Copy every line of the records below word for word, with no changes.

[Source records]
━━━

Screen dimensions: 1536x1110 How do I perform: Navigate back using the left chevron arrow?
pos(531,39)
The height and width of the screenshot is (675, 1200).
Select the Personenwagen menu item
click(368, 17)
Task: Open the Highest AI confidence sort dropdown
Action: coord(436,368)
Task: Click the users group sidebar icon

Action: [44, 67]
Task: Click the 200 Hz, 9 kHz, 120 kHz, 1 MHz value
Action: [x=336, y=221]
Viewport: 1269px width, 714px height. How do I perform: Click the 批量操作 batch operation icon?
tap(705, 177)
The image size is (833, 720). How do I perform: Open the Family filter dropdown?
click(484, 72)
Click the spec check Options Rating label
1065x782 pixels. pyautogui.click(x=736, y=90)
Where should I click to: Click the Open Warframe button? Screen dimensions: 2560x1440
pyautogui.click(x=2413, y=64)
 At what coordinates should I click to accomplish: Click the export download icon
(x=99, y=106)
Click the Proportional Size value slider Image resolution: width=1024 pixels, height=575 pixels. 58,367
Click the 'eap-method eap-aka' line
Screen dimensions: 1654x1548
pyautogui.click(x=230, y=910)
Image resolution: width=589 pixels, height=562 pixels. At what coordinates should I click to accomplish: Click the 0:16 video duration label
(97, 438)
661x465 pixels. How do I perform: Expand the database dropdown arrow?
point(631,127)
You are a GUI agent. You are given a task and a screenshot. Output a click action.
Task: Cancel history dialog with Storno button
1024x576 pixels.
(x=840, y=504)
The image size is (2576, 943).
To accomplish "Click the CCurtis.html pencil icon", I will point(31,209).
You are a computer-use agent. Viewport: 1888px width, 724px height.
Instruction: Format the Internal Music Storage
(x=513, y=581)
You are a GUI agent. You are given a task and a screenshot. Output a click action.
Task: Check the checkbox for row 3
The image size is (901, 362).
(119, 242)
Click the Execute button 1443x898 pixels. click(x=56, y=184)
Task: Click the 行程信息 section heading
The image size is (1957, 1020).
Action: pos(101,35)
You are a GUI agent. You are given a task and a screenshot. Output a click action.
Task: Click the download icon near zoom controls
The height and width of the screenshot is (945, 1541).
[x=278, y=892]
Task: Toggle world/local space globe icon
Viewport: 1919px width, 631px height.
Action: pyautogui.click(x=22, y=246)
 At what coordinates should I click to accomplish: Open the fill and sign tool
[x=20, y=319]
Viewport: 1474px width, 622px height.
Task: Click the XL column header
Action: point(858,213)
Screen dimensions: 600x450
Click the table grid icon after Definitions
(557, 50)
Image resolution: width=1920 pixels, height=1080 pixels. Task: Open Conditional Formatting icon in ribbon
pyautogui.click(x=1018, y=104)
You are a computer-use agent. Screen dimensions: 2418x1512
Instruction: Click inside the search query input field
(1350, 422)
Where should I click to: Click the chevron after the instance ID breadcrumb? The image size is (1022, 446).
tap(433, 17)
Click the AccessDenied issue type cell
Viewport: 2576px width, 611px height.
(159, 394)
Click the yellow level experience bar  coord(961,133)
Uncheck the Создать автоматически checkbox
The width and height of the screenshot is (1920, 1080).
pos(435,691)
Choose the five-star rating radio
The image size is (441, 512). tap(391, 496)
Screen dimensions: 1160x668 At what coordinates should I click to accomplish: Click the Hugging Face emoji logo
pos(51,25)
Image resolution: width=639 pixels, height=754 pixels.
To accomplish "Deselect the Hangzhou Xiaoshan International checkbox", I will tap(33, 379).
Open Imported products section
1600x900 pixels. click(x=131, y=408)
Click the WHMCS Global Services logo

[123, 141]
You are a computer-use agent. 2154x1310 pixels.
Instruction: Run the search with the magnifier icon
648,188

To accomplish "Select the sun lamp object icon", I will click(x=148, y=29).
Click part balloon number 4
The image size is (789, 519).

━━━

* **THE REPLY**
Screen dimensions: 1536x1110 How do I perform: Navigate back using the left chevron arrow?
pos(531,39)
The height and width of the screenshot is (675, 1200).
Select the Personenwagen menu item
click(368, 17)
Task: Open the Highest AI confidence sort dropdown
Action: coord(436,368)
Task: Click the users group sidebar icon

Action: [44, 67]
Task: Click the 200 Hz, 9 kHz, 120 kHz, 1 MHz value
Action: [x=336, y=221]
Viewport: 1269px width, 714px height. How do I perform: Click the 批量操作 batch operation icon?
tap(705, 177)
The image size is (833, 720). How do I perform: Open the Family filter dropdown?
click(484, 72)
Click the spec check Options Rating label
1065x782 pixels. pyautogui.click(x=736, y=90)
Where should I click to: Click the Open Warframe button? Screen dimensions: 2560x1440
pyautogui.click(x=2413, y=64)
 At what coordinates should I click to accomplish: Click the export download icon
(x=99, y=106)
Click the Proportional Size value slider Image resolution: width=1024 pixels, height=575 pixels. 58,367
Click the 'eap-method eap-aka' line
Screen dimensions: 1654x1548
pyautogui.click(x=230, y=910)
Image resolution: width=589 pixels, height=562 pixels. At what coordinates should I click to accomplish: Click the 0:16 video duration label
(97, 438)
661x465 pixels. How do I perform: Expand the database dropdown arrow?
point(631,127)
You are a GUI agent. You are given a task and a screenshot. Output a click action.
Task: Cancel history dialog with Storno button
1024x576 pixels.
(x=840, y=504)
The image size is (2576, 943).
To accomplish "Click the CCurtis.html pencil icon", I will point(31,209).
You are a computer-use agent. Viewport: 1888px width, 724px height.
Instruction: Format the Internal Music Storage
(x=513, y=581)
You are a GUI agent. You are given a task and a screenshot. Output a click action.
Task: Check the checkbox for row 3
The image size is (901, 362).
(119, 242)
Click the Execute button 1443x898 pixels. click(x=56, y=184)
Task: Click the 行程信息 section heading
The image size is (1957, 1020).
Action: pos(101,35)
You are a GUI agent. You are given a task and a screenshot. Output a click action.
Task: Click the download icon near zoom controls
The height and width of the screenshot is (945, 1541).
[x=278, y=892]
Task: Toggle world/local space globe icon
Viewport: 1919px width, 631px height.
Action: pyautogui.click(x=22, y=246)
 At what coordinates should I click to accomplish: Open the fill and sign tool
[x=20, y=319]
Viewport: 1474px width, 622px height.
Task: Click the XL column header
Action: point(858,213)
Screen dimensions: 600x450
Click the table grid icon after Definitions
(557, 50)
Image resolution: width=1920 pixels, height=1080 pixels. Task: Open Conditional Formatting icon in ribbon
pyautogui.click(x=1018, y=104)
You are a computer-use agent. Screen dimensions: 2418x1512
Instruction: Click inside the search query input field
(1350, 422)
Where should I click to: Click the chevron after the instance ID breadcrumb? The image size is (1022, 446).
tap(433, 17)
Click the AccessDenied issue type cell
Viewport: 2576px width, 611px height.
(159, 394)
Click the yellow level experience bar  coord(961,133)
Uncheck the Создать автоматически checkbox
The width and height of the screenshot is (1920, 1080).
pos(435,691)
Choose the five-star rating radio
The image size is (441, 512). tap(391, 496)
Screen dimensions: 1160x668 At what coordinates should I click to accomplish: Click the Hugging Face emoji logo
pos(51,25)
Image resolution: width=639 pixels, height=754 pixels.
To accomplish "Deselect the Hangzhou Xiaoshan International checkbox", I will tap(33, 379).
Open Imported products section
1600x900 pixels. click(x=131, y=408)
Click the WHMCS Global Services logo

[123, 141]
You are a computer-use agent. 2154x1310 pixels.
Instruction: Run the search with the magnifier icon
648,188

To accomplish "Select the sun lamp object icon", I will click(x=148, y=29).
Click part balloon number 4
The image size is (789, 519).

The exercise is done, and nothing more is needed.